**Excerpted passage**
──────
When people had more money, they paid doctors, nurses and some receptionists/administrators directly -- low overhead. Now, though, there are big buildings full of insurance company bureaucrats and administrators, all of whom need a cubicle to sit at, a computer to work on -- oh, and health care insurance! -- which gets paid for by our healthcare dollars. On top of that, the government has other such buildings, and dollars that could go to pay for medical care has to pay for all these guys, too.
That is why Americans are...
Paying more, getting less
About 50 million Americans are without health insurance. In the meantime, the US continues to be the country with the highest proportion of uninsured people in the developed world. It also has the distinction of spending a greater portion of its total economic output on healthcare than any other developed country - just over 17 per cent of its gross domestic product (GDP) last year.
On average, the US spends twice as much as other developed countries on healthcare.
But even though US citizens pay more for healthcare, they get less of it, resulting in a lowly 37th place ranking among healthcare systems in the world, according to a study by the World Health Organization based on quality and fairness.
What the socialists in Washington are giving us is more of the problem: more bureaucrats, more administrators, more insurance... most emphatically not more doctors and nurses.
The Al Jazeera article goes on to extol the benefits of socialized medicine.
The fact of the matter is that this is everything that was wrong with the Soviet Union, this is everything that is still wrong with Cuba....
Wait until the problem gets worse, and they begin to....
But wait, wait! I cannot divulge what the future holds.
──────
**Task set**
**1)** In the healthcare passage, what ranking among the world's healthcare systems does the World Health Organization study give the US?
**2)** Return the part of the healthcare passage between "The fact of" and "the future holds.", inclusive.
**3)** Please extend the healthcare passage with new text that follows on from its last sentence.
──────
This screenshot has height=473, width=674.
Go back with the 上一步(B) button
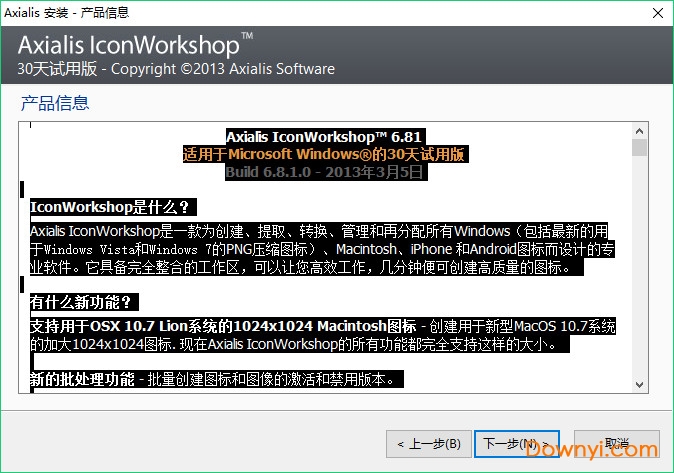428,442
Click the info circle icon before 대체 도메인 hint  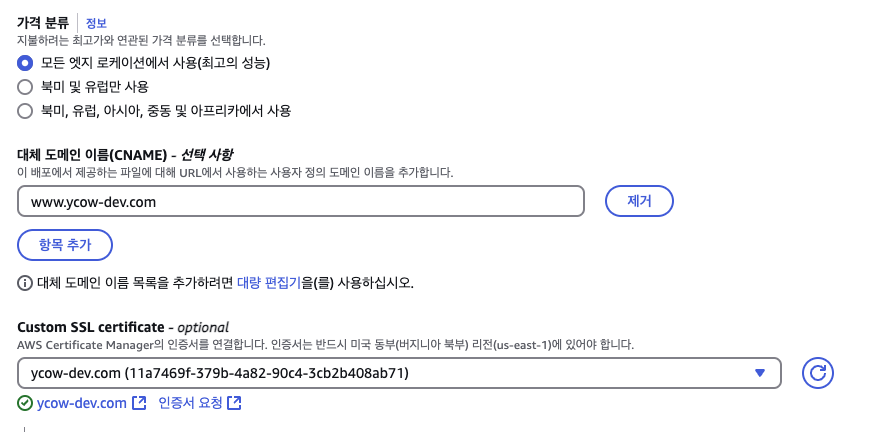25,283
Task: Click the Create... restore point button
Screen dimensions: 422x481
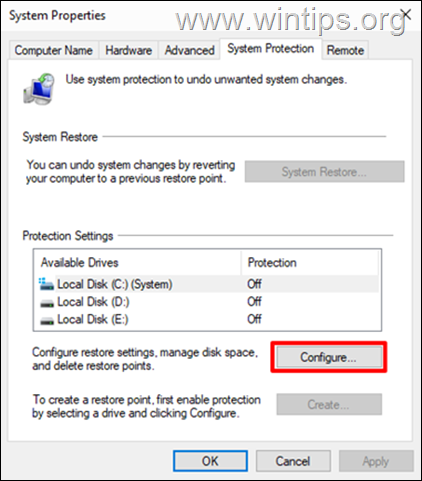Action: click(x=329, y=404)
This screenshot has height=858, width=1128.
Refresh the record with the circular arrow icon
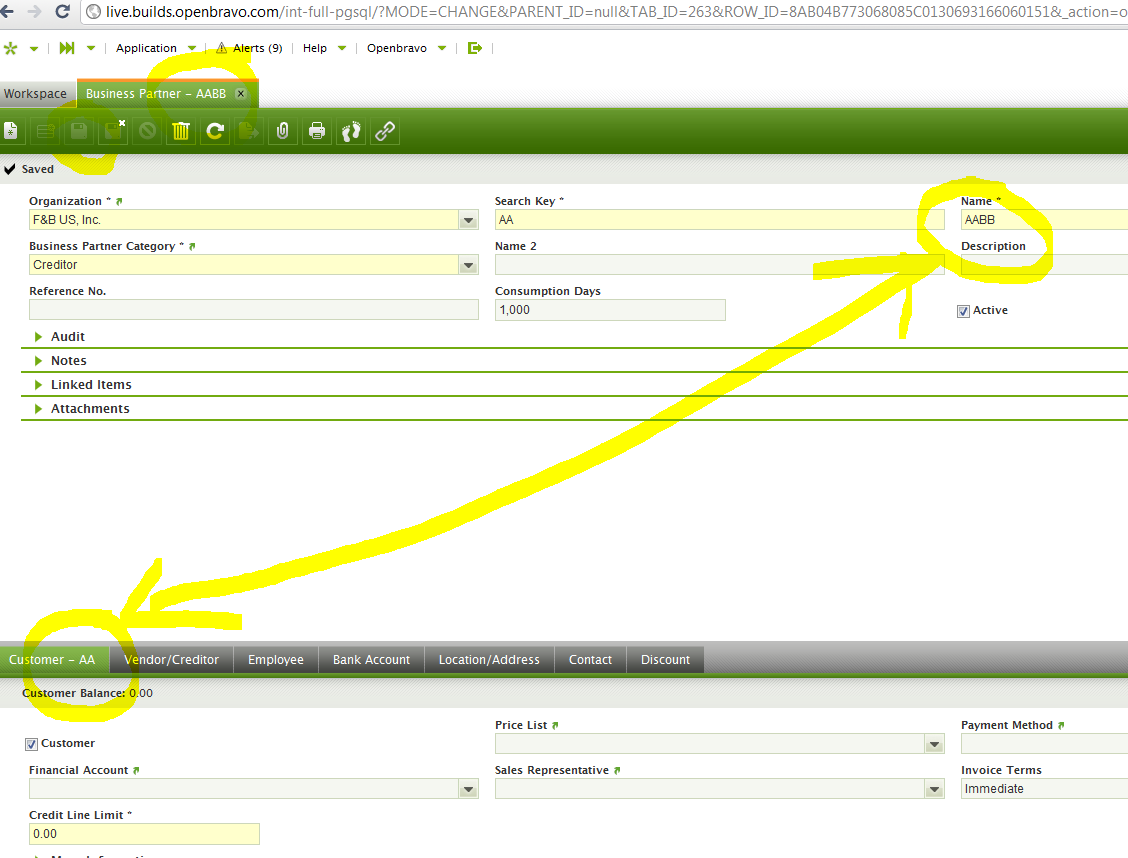(x=215, y=131)
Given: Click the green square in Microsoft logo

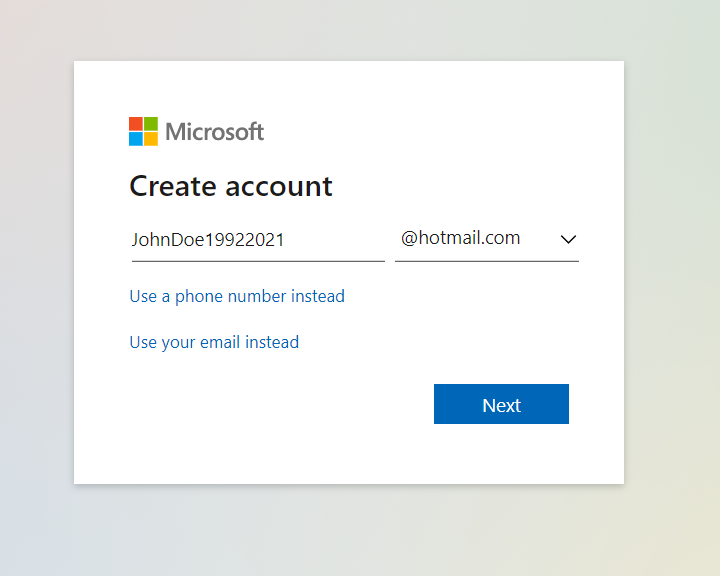Looking at the screenshot, I should pos(151,124).
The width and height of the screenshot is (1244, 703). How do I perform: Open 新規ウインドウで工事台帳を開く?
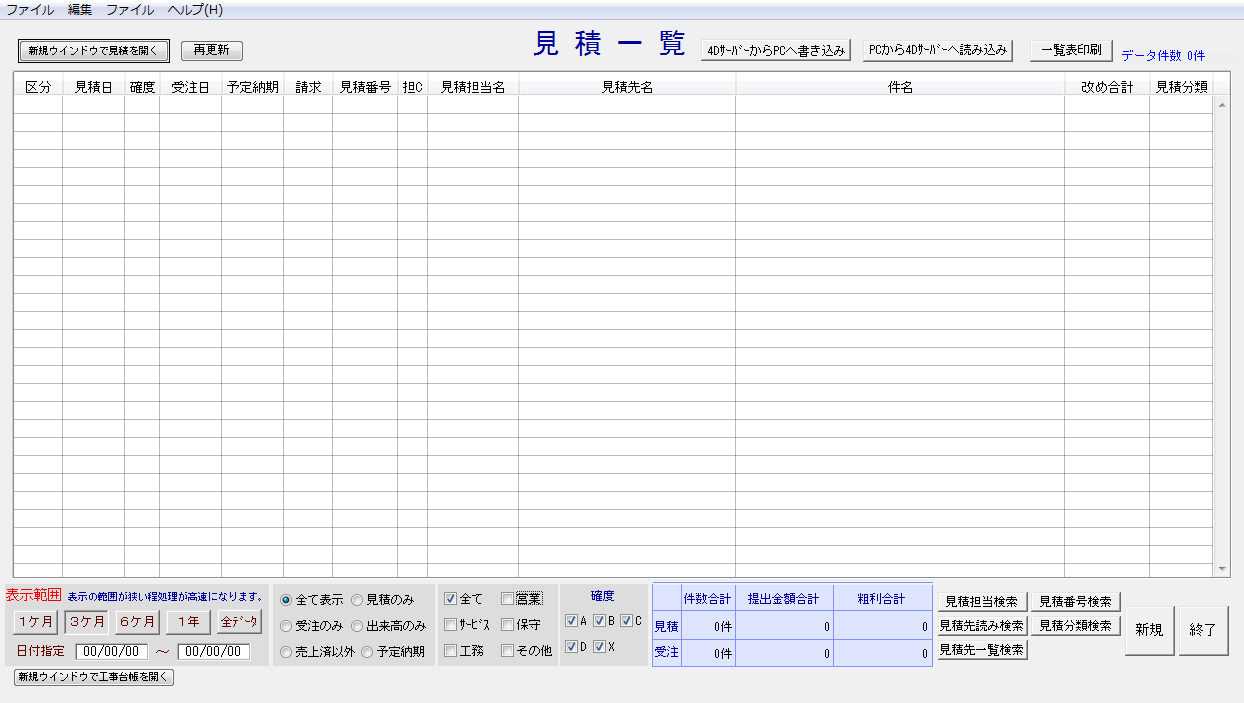tap(94, 677)
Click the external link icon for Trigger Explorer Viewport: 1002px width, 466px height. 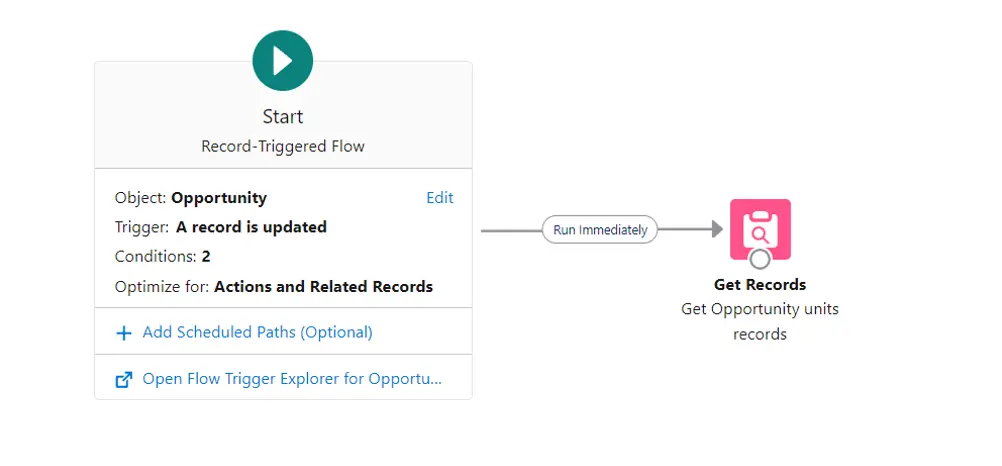pos(124,379)
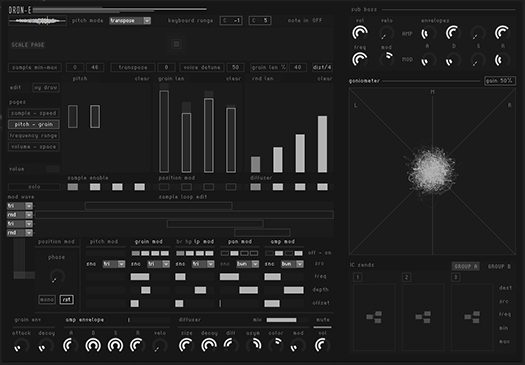Viewport: 525px width, 365px height.
Task: Click the voice detune value field
Action: 235,67
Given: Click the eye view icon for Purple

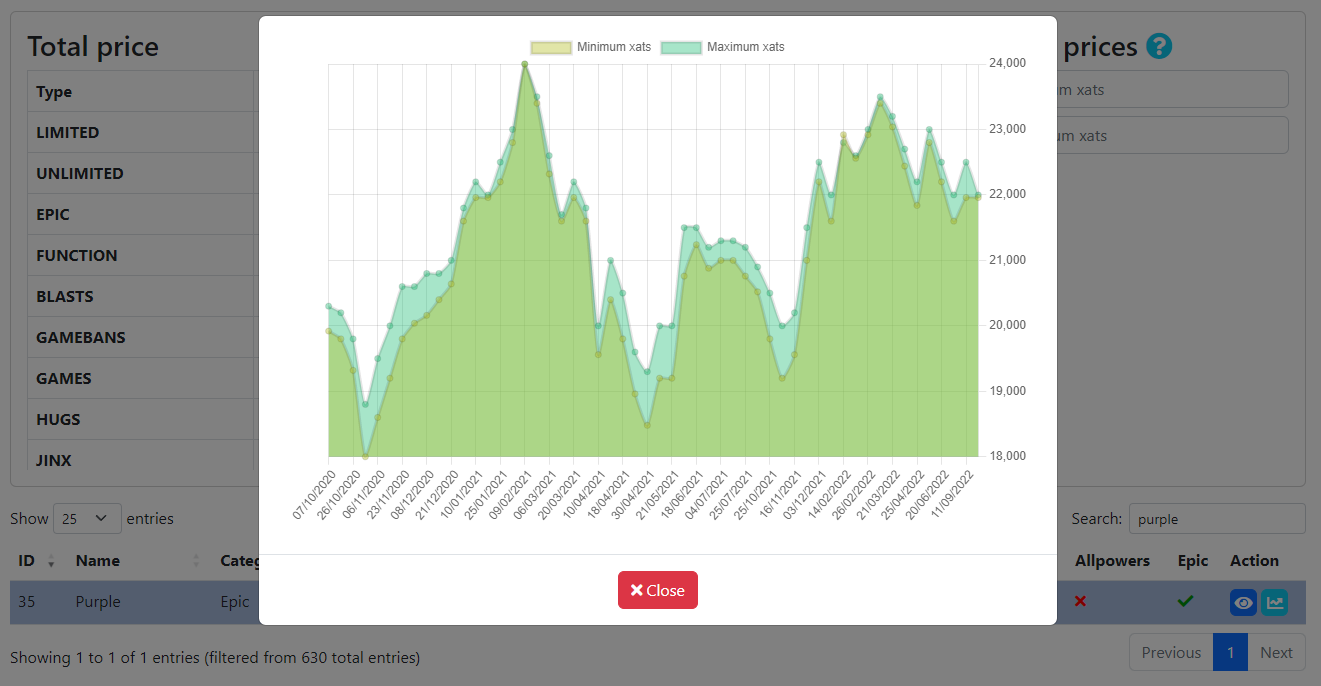Looking at the screenshot, I should [x=1243, y=602].
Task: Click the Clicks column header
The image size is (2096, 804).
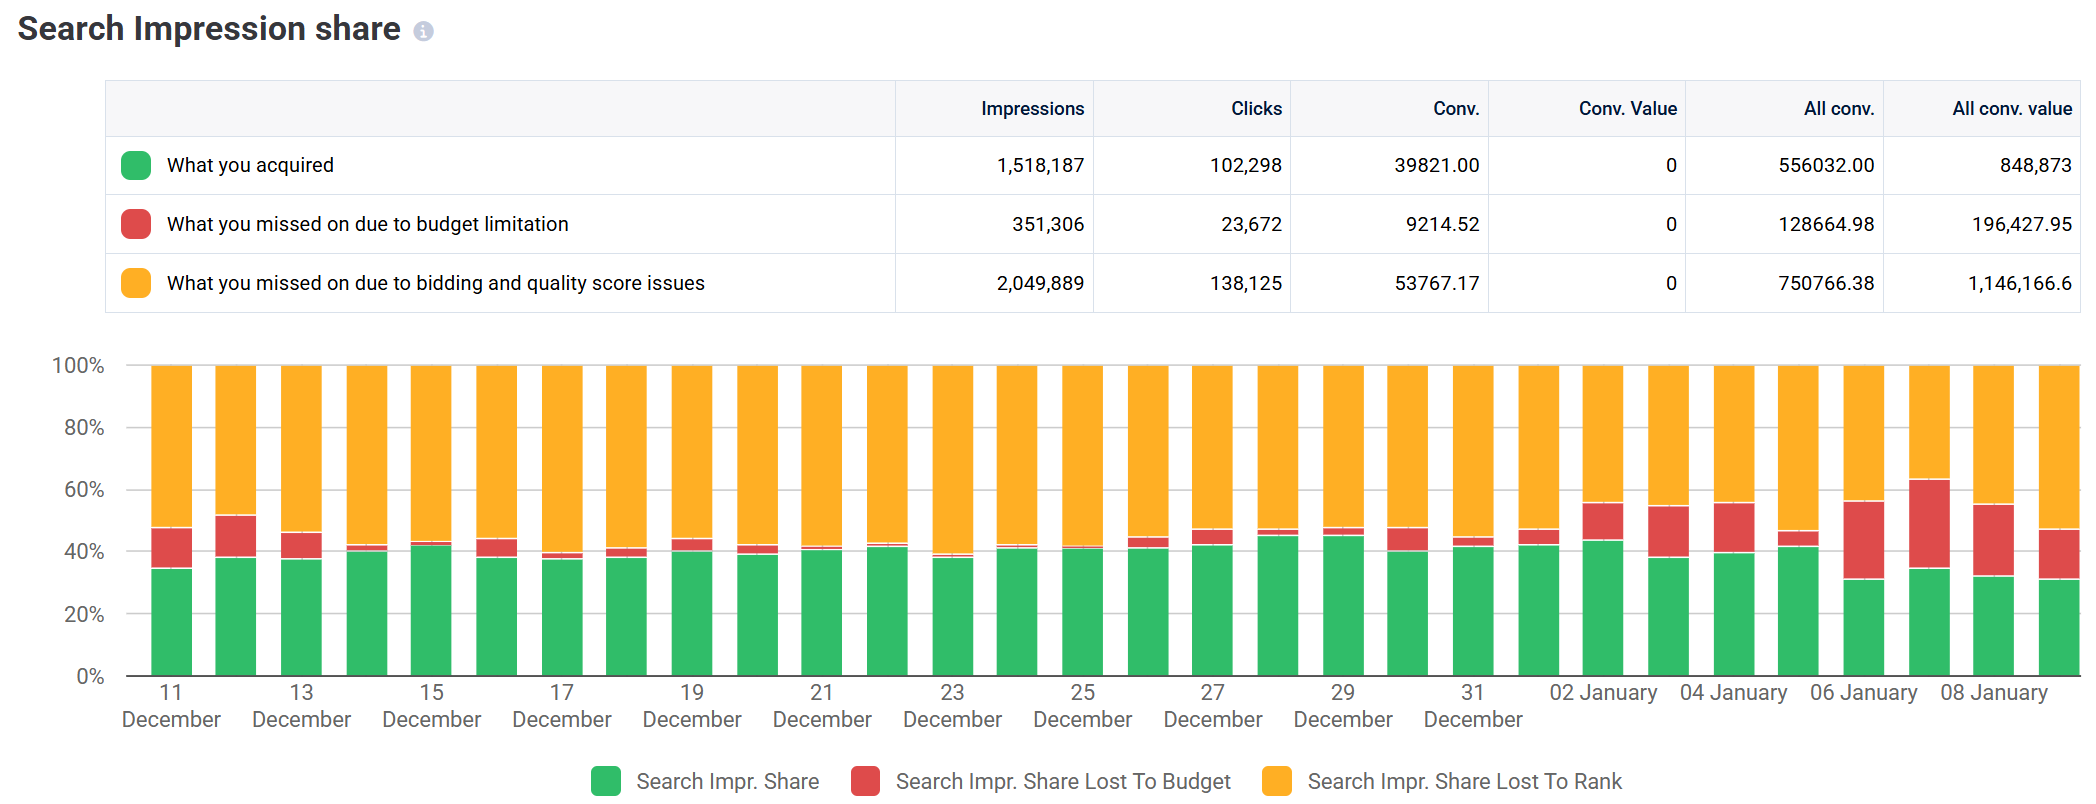Action: pyautogui.click(x=1256, y=108)
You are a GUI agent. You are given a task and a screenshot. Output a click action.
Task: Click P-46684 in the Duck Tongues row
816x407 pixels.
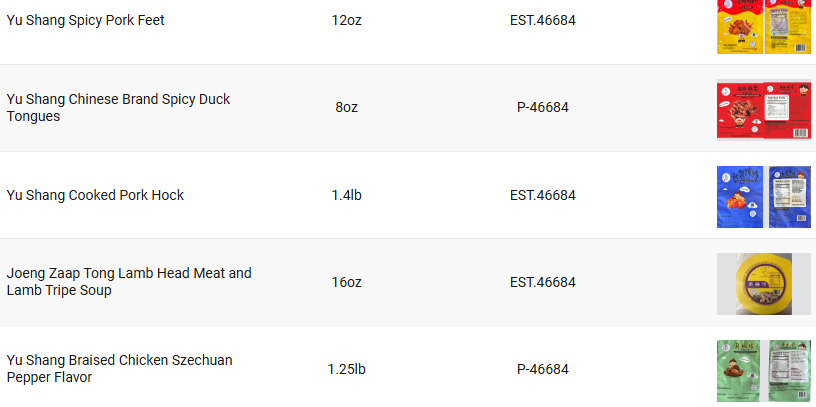pyautogui.click(x=543, y=107)
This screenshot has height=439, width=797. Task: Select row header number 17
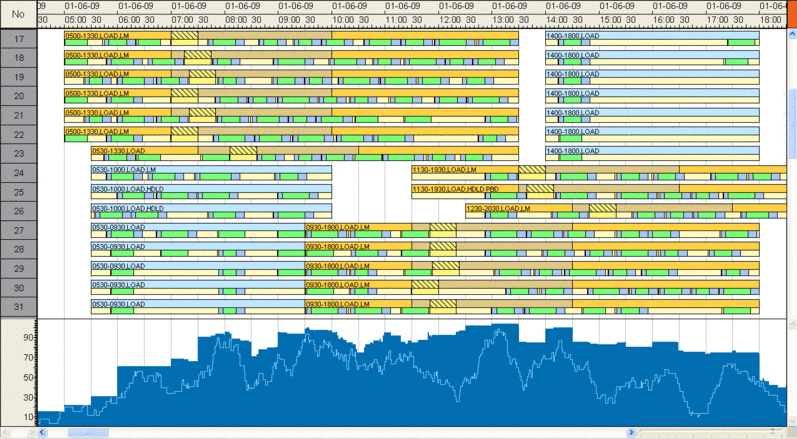18,40
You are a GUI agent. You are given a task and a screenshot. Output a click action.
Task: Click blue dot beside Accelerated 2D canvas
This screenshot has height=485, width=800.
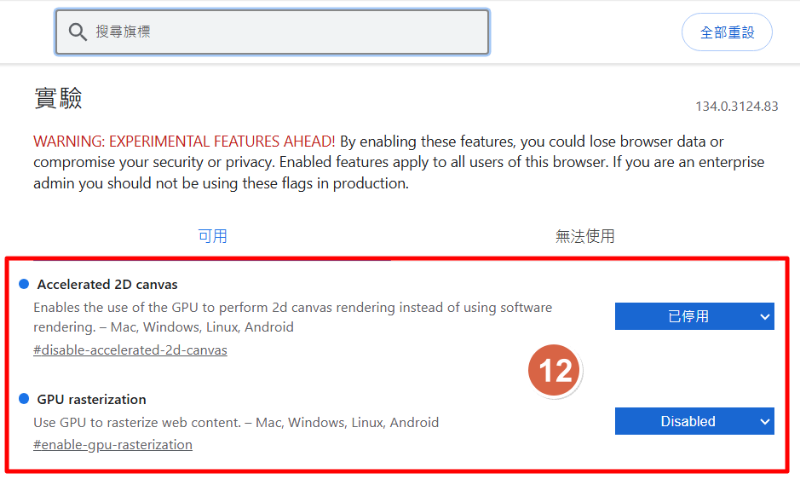[24, 284]
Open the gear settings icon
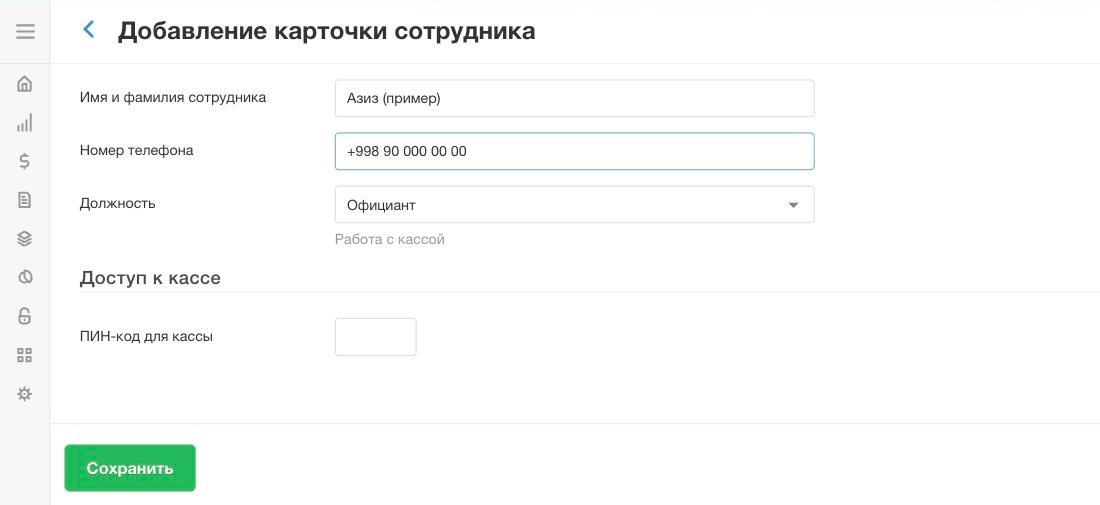Screen dimensions: 1100x505 click(x=25, y=394)
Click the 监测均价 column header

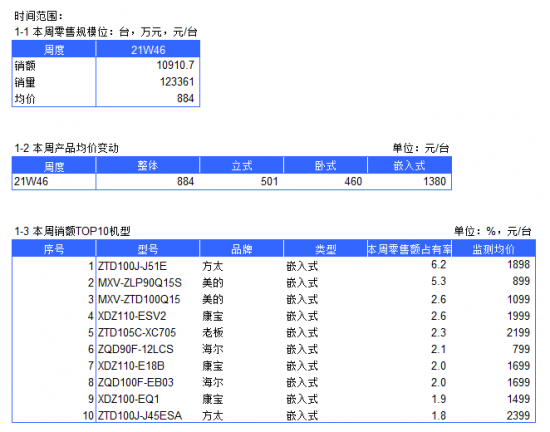[x=494, y=249]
──────
**Per-task outputs**
**1)** 37th place

**2)**
The fact of the matter is that this is everything that was wrong with the Soviet Union, this is everything that is still wrong with Cuba....
Wait until the problem gets worse, and they begin to....
But wait, wait! I cannot divulge what the future holds.

**3)**
Let us instead consider the past:
The NHS cannot, and never has been able to, offer every treatment to everyone who needs it.
The NHS is funded from taxes, and it spends more than £42bn every year - £779 for every person in the UK. But it is not a bottomless pit of funds and some treatments have to be restricted.
Raising taxes to pay for every possible need is politically unthinkable, as it would require a massive increase in income tax to raise enough revenue to make a significant difference to spending.
This means some treatments have to be restricted, or rationed.
Rationed healthcare?
But of course!
The healthcare climate in the United Kingdom is insular. It lives in a storm zone of its own creation: the National Health Service. Everything revolves around the myth of the NHS. In politics, openly expressed doubts about its absolute and eternal validity will cast a politician into outer darkness. Even the Thatcher government—the most radical in the UK since the Attlee government of 1945-50 which set up the NHS—had to struggle desperately to prove to an incredulous electorate in the 1980s that 'The NHS is safe in our hands'. Belief in a myth will permit the faithful to discount reality. That is not being flippant. The rationing climate in the UK is tied to the myth of the NHS, its inviolability, and its ultimate sanctity in the eyes of the people and of health experts alike. The myth dictates that rationing is worth enduring if it will help to keep the NHS virginally 'intact'. Of course, everybody knows that the NHS is underfunded and that rationing is therefore inevitable. All that is required of the experts is that they should tell us how to ration health care fairly and effectively.
Rationing healthcare fairly and effectively means deciding who lives, and who dies.